**THE EXERCISE**.
Collect every line in the records that contains the word "This". Case counts.

**GIVEN RECORDS**.

— BEGIN —

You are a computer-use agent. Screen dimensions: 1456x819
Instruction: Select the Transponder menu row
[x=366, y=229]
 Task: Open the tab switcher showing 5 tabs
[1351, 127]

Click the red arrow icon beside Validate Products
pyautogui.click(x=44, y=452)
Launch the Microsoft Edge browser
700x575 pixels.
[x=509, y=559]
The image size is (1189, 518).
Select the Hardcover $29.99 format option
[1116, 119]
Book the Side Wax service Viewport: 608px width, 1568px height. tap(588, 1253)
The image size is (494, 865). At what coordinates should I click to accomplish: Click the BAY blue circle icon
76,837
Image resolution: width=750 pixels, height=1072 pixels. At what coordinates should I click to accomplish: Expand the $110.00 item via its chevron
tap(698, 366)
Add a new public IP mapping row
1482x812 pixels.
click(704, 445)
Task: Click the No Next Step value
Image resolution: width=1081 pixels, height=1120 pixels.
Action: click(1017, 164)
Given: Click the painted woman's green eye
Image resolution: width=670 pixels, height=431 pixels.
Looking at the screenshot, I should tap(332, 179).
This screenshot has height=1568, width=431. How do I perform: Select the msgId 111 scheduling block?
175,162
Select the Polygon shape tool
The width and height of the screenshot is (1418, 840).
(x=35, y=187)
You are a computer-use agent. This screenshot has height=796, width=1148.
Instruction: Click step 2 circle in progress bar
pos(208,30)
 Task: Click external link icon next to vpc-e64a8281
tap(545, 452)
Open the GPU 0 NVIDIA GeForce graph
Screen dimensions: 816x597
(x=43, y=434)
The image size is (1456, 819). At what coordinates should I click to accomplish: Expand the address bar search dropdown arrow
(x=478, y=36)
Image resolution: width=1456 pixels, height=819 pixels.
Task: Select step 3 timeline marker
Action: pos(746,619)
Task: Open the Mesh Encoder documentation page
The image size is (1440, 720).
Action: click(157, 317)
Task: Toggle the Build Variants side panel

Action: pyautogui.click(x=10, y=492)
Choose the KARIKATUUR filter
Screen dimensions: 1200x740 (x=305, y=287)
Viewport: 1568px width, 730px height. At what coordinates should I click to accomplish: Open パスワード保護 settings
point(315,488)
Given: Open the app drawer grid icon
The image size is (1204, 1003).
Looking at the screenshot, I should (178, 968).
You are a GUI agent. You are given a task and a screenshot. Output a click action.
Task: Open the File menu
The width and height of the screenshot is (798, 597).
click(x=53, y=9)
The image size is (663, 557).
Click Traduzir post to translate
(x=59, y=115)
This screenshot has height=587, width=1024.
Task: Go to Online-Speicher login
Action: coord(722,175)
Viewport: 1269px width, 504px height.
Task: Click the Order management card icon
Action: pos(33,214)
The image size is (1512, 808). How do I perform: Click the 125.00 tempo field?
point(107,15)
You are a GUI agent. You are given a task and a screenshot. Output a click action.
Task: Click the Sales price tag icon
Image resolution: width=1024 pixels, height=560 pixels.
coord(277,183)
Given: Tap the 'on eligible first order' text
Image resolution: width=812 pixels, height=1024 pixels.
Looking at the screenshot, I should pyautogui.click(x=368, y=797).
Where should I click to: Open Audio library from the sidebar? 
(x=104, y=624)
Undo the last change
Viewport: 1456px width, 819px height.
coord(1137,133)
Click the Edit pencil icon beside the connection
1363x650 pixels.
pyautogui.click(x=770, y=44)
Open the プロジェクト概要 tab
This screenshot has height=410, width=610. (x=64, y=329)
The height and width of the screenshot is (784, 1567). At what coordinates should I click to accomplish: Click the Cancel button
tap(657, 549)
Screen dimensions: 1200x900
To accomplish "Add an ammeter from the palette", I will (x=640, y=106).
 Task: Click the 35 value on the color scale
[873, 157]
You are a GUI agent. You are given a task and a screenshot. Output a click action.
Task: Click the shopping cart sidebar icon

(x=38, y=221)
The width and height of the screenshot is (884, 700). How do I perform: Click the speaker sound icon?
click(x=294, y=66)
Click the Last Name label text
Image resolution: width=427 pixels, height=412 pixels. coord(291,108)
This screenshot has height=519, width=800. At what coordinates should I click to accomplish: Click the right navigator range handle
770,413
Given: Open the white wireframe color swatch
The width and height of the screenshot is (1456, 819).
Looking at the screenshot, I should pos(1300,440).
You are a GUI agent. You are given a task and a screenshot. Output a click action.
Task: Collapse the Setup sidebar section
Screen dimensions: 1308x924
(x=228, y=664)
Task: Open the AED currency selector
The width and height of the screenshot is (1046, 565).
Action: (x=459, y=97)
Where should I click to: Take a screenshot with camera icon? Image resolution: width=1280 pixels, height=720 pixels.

— END —

**EXERCISE OUTPUT**.
This screenshot has height=1568, width=431. How do I perform: Select the msgId 111 scheduling block?
You are a computer-use agent. This screenshot has height=796, width=1148.
This screenshot has height=587, width=1024.
This screenshot has height=410, width=610. (x=64, y=329)
This screenshot has height=519, width=800. At what coordinates should I click to accomplish: Click the right navigator range handle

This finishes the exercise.